ABOUT THIS EXERCISE
Quote the data exactly, first line to the line containing "You are a computer-use", with no pictures.

RECORDS SHOWN below:

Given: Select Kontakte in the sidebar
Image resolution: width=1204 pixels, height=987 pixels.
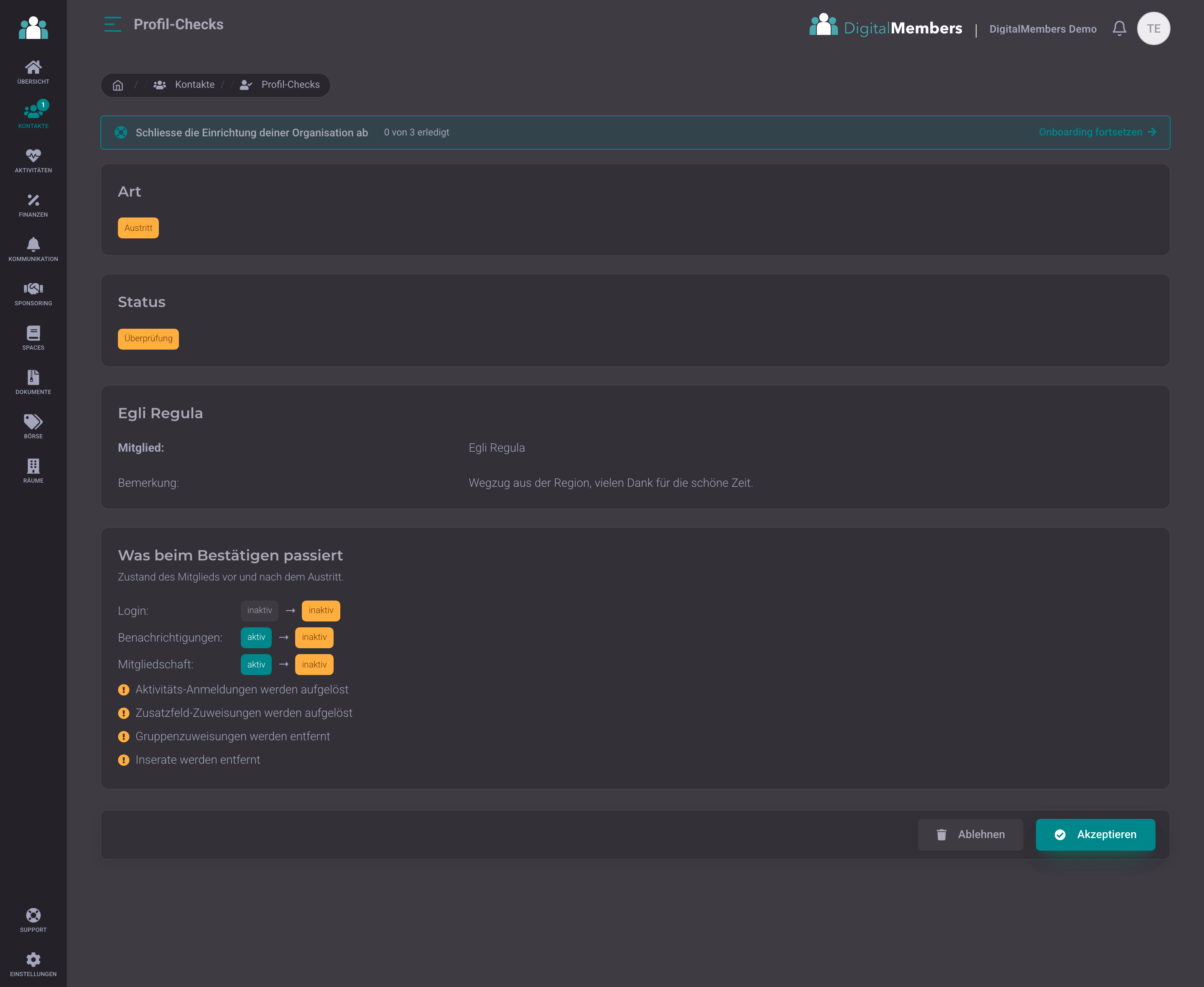Looking at the screenshot, I should point(33,114).

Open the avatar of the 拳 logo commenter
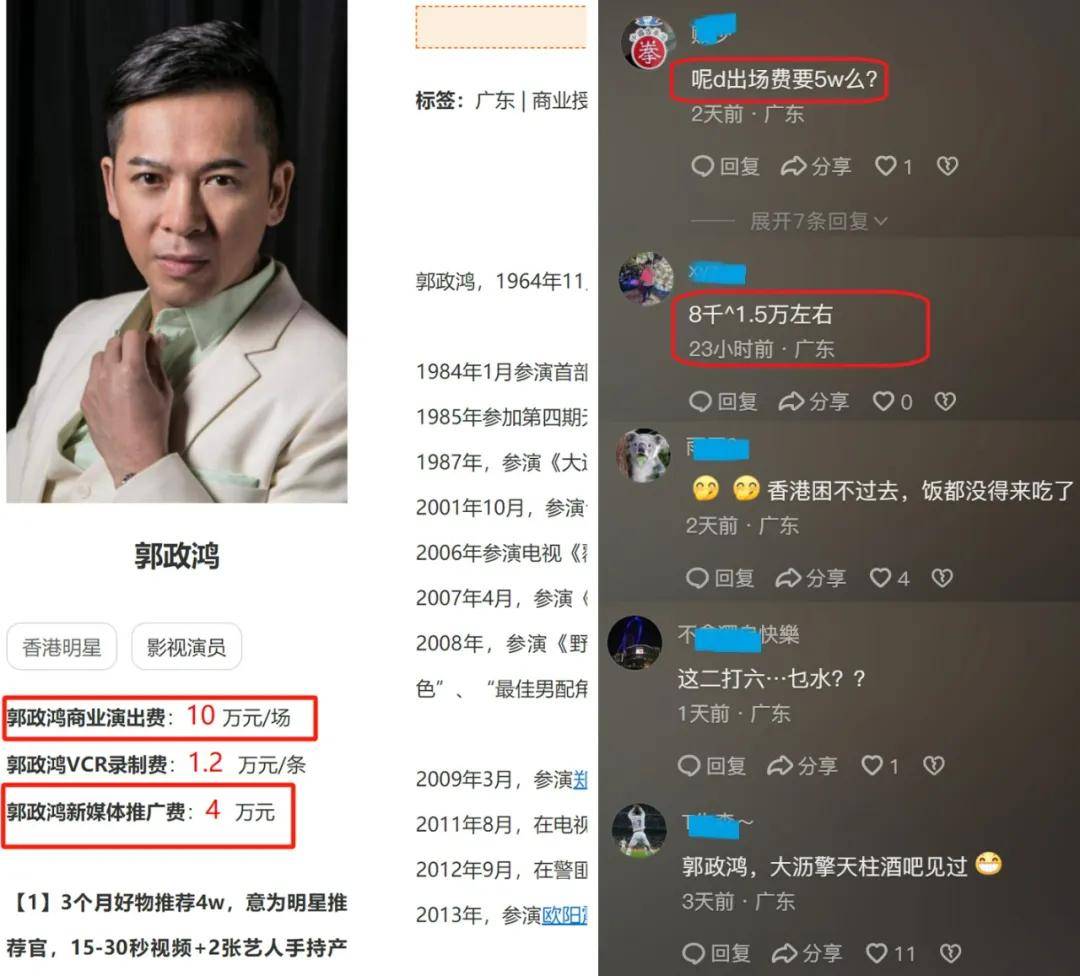(x=648, y=44)
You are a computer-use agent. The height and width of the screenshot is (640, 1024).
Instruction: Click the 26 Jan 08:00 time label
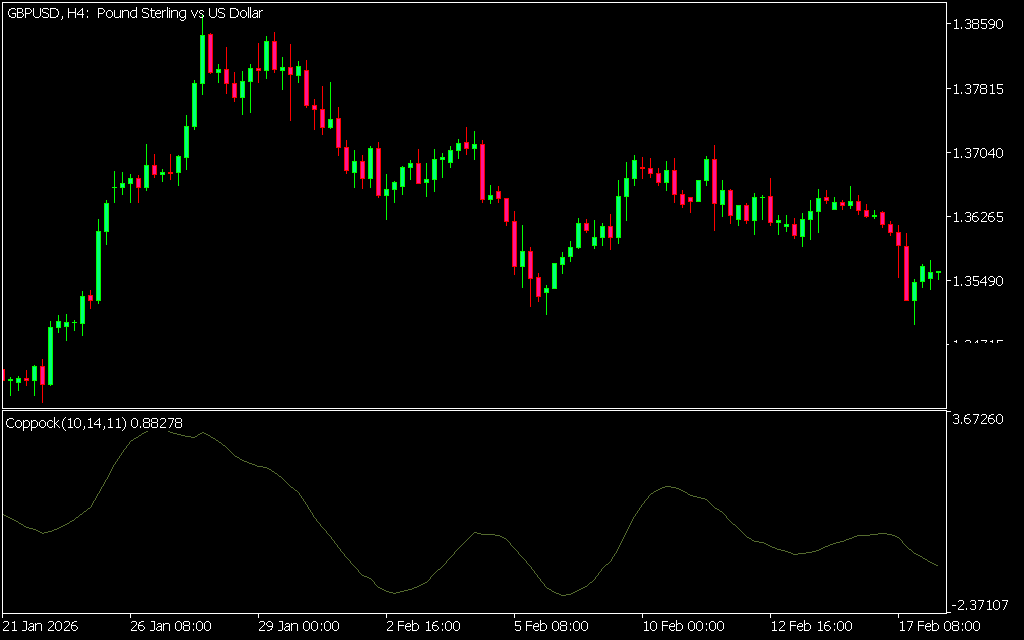(170, 626)
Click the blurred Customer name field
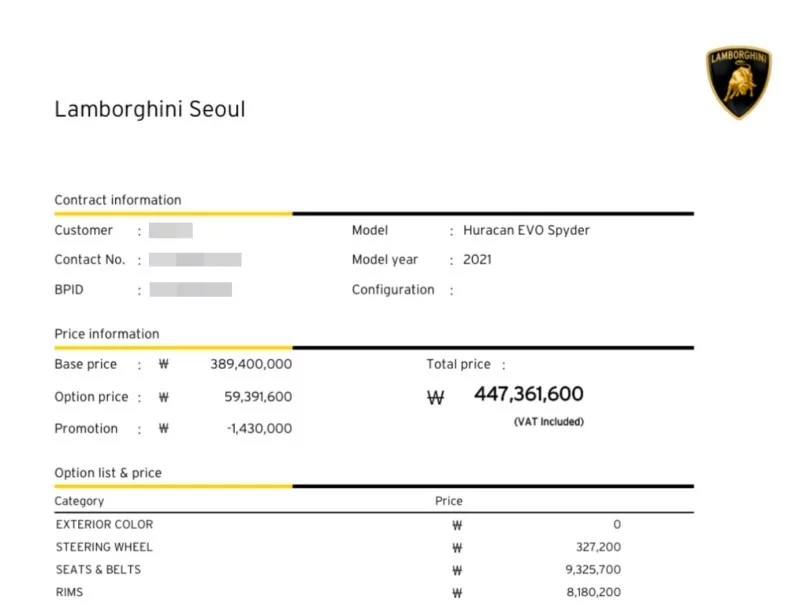The image size is (809, 606). (170, 231)
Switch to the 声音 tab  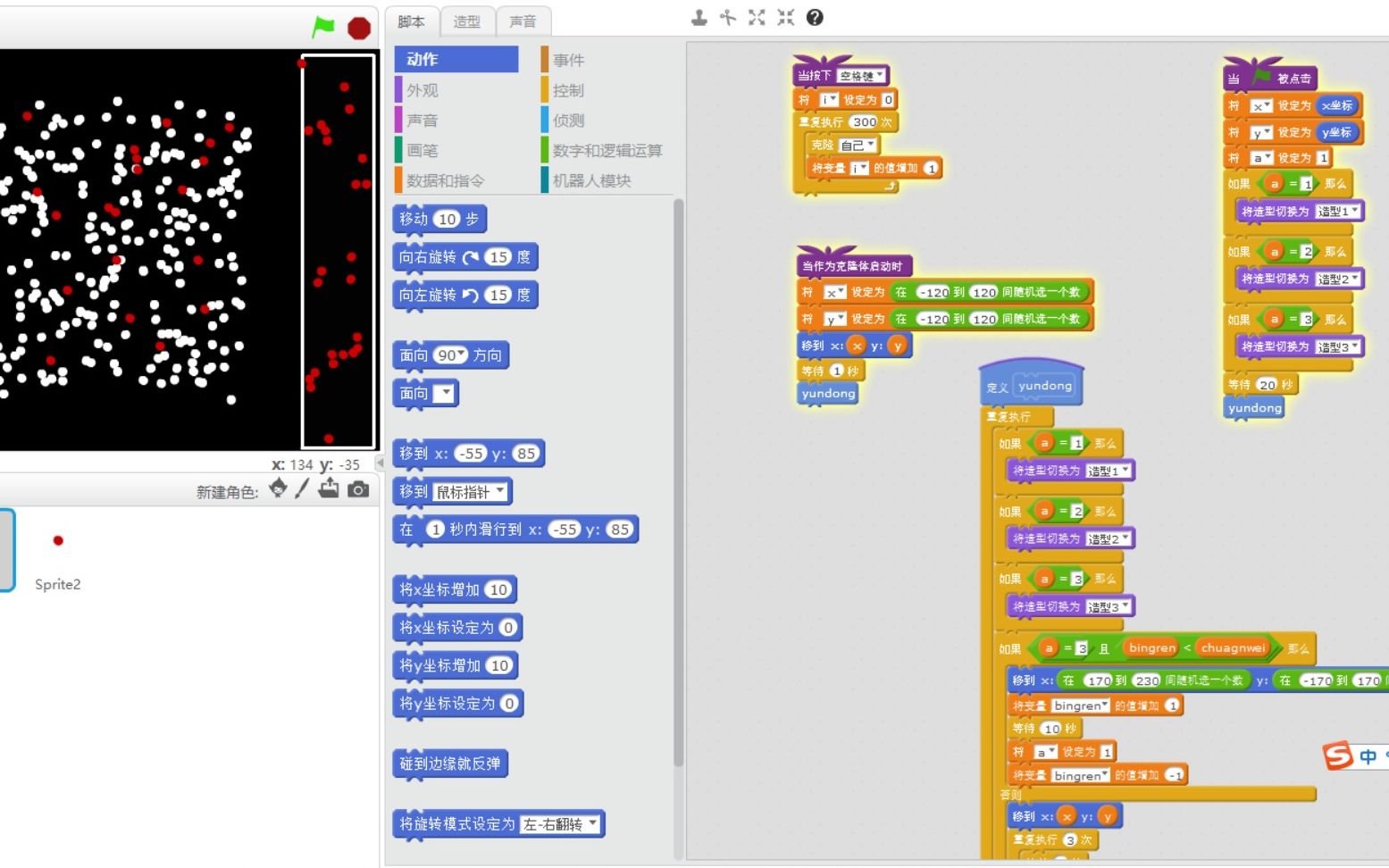click(x=523, y=21)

End of RECORDS SHOWN.

TASK RESULT
Given: Select Kontakte in the sidebar
Image resolution: width=1204 pixels, height=987 pixels.
Looking at the screenshot, I should point(33,114).

Open the avatar of the 拳 logo commenter
(x=648, y=44)
You are a computer-use agent. The height and width of the screenshot is (640, 1024).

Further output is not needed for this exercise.